Even though I considered myself pretty knowledgeable when it came to women’s issues, reading some of the pieces written this week in response to misogyny and the dangers of refusing men’s advances gave me pause. As much as I detest being rejected via text or email as opposed to just being direct, face to face, it occurs to me now that such behavior is based on minimizing risk. I’m not a danger, but they don’t know that. What if I were someone to lash out at a rejection and physically harm someone? Strike someone? Shoot up a crowd? It’s not very likely, but when doing a risk analysis, every possibility must be considered.

Looking at my relationships in this way, it seems like a minor miracle I was able to secure even one date, and possibly why I’m finding it more difficult to date as I get older; granted, our needs change and we’re looking for something more mature, but there’s also experience. In this case, experience is teaching women that men can be dangerous if their advances are spurned, and that lesson is compounded over time.

We’d all like to believe that people who go on murderous rampages are mentally disturbed, in some way separate from the rest of humanity. However, they’re more like the average Joe, requiring only certain triggers and a looser grasp of morality (perhaps weakened by those same triggers on a regular basis) to set off a catastrophe. I seriously doubt I will ever become one of them, or sympathize with their actions. But to claim no one will understand them outside their twisted circles is disingenuous.

It hasn’t been the easiest transition for me, starting life anew in California. It’s lonely, the rewards aren’t always visible, and some days of work feel like my body and soul have been beaten down. But in the same way experience has made my goals harder to achieve (by gradually eliminating possibilities), so too has it made it easier for me to be more comfortable with my life. I won’t make the mistake of hating myself again.
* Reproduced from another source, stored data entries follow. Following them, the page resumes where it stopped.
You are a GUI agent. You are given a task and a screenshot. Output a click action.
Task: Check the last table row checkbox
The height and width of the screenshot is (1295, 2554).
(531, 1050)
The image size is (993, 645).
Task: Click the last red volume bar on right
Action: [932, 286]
One Response to Understanding My Hate

  1. Erick Redcloud on May 28, 2014 at 6:33 am

    Interesting article Turner. I know you did not want to mention about Elliot Rodgers, but I must say I felt sorry for him and I didn’t feel sorry for him at the same time. He was a loner and we are all loners at times. But instead of embracing it and doing something constructive from it he turned it into hate. Hate comes from when we just don’t get what we want. There are many times we all go through life and do not get what we want. We get disappointed and it turns into anger and hate. All that want comes from a desire. Desire to become successful, desire to be good looking, desire to have more friends.

    This may sound dogmatic, but stripping ourselves from desires are what buddhist try to do. All of life is filled with suffering and the source of our suffering is our desires. When we can just go with the flow instead of desiring something so much, that it turns into hate from the constant let down of the desire, then we can become better human beings. It is not something easy though, and can not say I have mastered it.